We were greeted by one of the children’s pastors whose love for Jesus shines so brightly. She helped make all four of us feel so comfortable. When we walked into the sanctuary seeing that the two back rows were reserved for “families with young children”, I further relaxed – at least they recognized that my kids probably were going to fidget and squirm, which helped lower my anxiety. When the worship team began singing, each song was one I had repeatedly heard on the radio station (the only radio station) I could get while I was in the hospital. During the break between worship and the sermon our children went into their Sunday school classes like fish to water and we got to enjoy a free specialty drink from the coffee bar (something so simple, but honestly when you know no one, waiting for a coffee makes you feel a little less lost). Then the sermon began and the series was titled “The Emotionally Healthy Christian”. When I heard that title my jaw literally dropped! God, without a doubt, wanted me in this church. And finally when we picked the kids up from Sunday school our daughter looked at me and said, “This church actually taught me about Jesus!” well that sealed the deal – we had found our home church in just one Sunday.

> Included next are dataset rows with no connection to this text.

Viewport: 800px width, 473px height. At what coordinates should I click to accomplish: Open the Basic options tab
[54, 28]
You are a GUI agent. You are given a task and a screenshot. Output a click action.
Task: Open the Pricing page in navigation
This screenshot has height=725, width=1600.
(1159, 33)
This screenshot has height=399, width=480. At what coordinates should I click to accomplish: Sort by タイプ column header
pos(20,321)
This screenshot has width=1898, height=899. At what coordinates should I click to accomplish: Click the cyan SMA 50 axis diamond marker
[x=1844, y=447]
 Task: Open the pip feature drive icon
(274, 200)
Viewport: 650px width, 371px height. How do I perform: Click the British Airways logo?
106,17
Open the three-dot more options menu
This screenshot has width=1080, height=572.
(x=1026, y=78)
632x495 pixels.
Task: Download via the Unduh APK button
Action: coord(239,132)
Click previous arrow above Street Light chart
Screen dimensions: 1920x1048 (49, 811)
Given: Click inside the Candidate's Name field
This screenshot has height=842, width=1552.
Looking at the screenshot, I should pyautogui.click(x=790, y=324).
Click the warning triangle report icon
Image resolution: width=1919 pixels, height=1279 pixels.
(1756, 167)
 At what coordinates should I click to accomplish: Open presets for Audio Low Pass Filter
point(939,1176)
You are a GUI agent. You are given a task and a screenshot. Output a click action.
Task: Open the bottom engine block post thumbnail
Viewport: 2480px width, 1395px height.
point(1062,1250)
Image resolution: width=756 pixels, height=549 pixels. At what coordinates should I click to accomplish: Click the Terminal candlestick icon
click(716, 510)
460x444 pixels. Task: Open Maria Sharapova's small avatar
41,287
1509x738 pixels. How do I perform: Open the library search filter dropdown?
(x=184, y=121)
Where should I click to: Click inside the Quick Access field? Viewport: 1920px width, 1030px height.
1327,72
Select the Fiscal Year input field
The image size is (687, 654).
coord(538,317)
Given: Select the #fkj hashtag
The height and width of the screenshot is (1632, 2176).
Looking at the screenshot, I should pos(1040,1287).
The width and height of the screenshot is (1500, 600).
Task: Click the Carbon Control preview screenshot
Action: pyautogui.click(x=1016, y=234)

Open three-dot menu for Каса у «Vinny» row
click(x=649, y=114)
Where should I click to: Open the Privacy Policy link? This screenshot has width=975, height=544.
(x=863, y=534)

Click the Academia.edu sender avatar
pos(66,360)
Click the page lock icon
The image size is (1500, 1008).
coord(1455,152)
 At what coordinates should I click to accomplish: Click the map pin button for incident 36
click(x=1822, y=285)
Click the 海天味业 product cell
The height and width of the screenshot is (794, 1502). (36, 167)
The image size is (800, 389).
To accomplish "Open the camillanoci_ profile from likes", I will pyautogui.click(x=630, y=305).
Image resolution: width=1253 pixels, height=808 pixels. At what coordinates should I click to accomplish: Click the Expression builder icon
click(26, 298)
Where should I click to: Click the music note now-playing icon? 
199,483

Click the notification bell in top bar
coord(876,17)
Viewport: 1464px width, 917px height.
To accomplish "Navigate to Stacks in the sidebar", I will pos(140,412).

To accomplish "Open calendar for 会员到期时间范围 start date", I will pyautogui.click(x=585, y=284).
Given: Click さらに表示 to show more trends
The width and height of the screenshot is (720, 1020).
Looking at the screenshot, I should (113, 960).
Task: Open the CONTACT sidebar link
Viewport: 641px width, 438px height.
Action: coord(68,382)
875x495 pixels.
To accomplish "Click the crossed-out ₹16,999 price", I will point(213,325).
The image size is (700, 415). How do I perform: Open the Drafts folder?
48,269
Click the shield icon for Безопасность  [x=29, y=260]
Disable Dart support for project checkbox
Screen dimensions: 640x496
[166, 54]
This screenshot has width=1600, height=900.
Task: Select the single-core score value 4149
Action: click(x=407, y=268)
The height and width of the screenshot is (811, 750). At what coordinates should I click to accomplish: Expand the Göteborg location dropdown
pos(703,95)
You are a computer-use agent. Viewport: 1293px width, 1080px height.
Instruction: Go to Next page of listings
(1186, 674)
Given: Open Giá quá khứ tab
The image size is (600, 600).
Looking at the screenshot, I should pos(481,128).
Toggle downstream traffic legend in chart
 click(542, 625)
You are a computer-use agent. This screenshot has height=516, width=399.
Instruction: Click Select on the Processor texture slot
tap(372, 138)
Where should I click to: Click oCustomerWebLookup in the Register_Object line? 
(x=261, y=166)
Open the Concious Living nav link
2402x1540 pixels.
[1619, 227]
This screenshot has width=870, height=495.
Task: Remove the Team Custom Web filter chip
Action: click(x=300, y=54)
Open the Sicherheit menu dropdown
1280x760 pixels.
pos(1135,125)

Now it took a process until we felt completely relaxed and at home. But with time and God’s love and grace we have become completely relaxed. We have moved from the back row to the third row, center. Our kids know the routine and the expectations and are respectful during the worship time. We have been blessed with so many friends that my heart overflows with love.  My son and I know exactly where we will be on a Tuesday morning – Mom and Me playgroup. Receiving an e-mail to RSVP for Parent’s-Night-Off – a free evening of childcare – is always exciting and appreciated. I love supporting our Women’s Ministry, which brings all generations of women together to support and learn from each other. Over the past two years we have been part of two different home small-groups that have allowed us to grow as Christians. I love each sermon, and yes I eagerly take notes, loving and drinking up everything I learn about God, His love and His plans.  

God without a doubt answered my prayer quickly and faithfully because He wants me to be in fellowship with other believers. I need others to help me grow in my faith. Though we are individuals, we still belong to one another. So in Christ we who are many form one body, and each member belongs to all the others.” (Romans 12:5).

God blessed me by opening my eyes, ears and heart to our church. He blessed me by not letting my anxiety stop me from entering our church He blessed me by turning off all the excuses the world gives us for why church just won’t work for our busy lives. Yes I am blessed that I am one of the 2 in 10 Canadians that attends church.



1 comment:

  1. Vanessa- such beautiful words from a genuine and sincere heart.